Kevin Ryan may be moving away from the flash sites that put Gilt Groupe on the map, but the sales device seems to be working just fine for Fab.com. After a smooth landing on a successful triple pivot [Ed Note: our bad, original idea plus two pivots does not equal three!]–from a daily deals site for gay men called Fabulis, to a flash sales sites for gay men, to a flash site for design for everyone, regardless of gender or sexuality–GigaOm reports that Fab.com has grown 800 percent since May. It’s only been ten weeks, but the site is already approaching the 500,000 user mark. The key, according to CEO Jason Goldberg, lies in part with a little feature they like to call the “inspiration wall.”
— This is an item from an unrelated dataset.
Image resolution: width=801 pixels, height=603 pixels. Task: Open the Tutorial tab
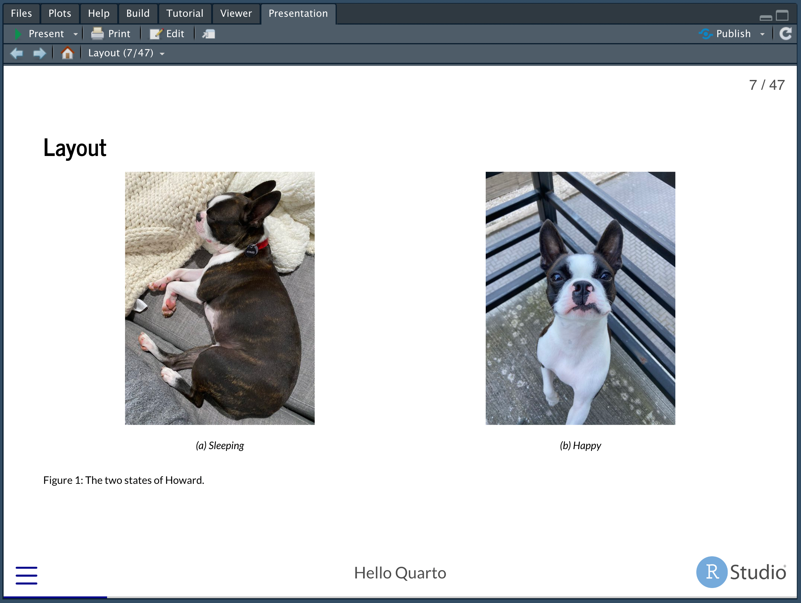185,13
The wall was initially put up in April to keep users sticking around the URL when it transitioned from a social networking site into flash sales. The feature lets users shares pictures of inspiring designs they find online, have stored on their computer, or feel like uploading from Instagram. Now users can upload products on Fab to their wall in the same way. Others can see their choices and follow a user whose taste they admire. Most anything on the site can be shared through Facebook, Twitter, Tumblr, Google+ or email. Mr. Goldberg says Fab has ten times more Twitter activity than other flash sales start-ups.
Betabeat first noticed Fab when one of our friends shared it on Facebook, and Mr. Goldberg concurred that most users have been added from social sharing rather than direct traffic. Old-school email, however, has proved more profitable,with visits via email yielding four times the amount of revenue.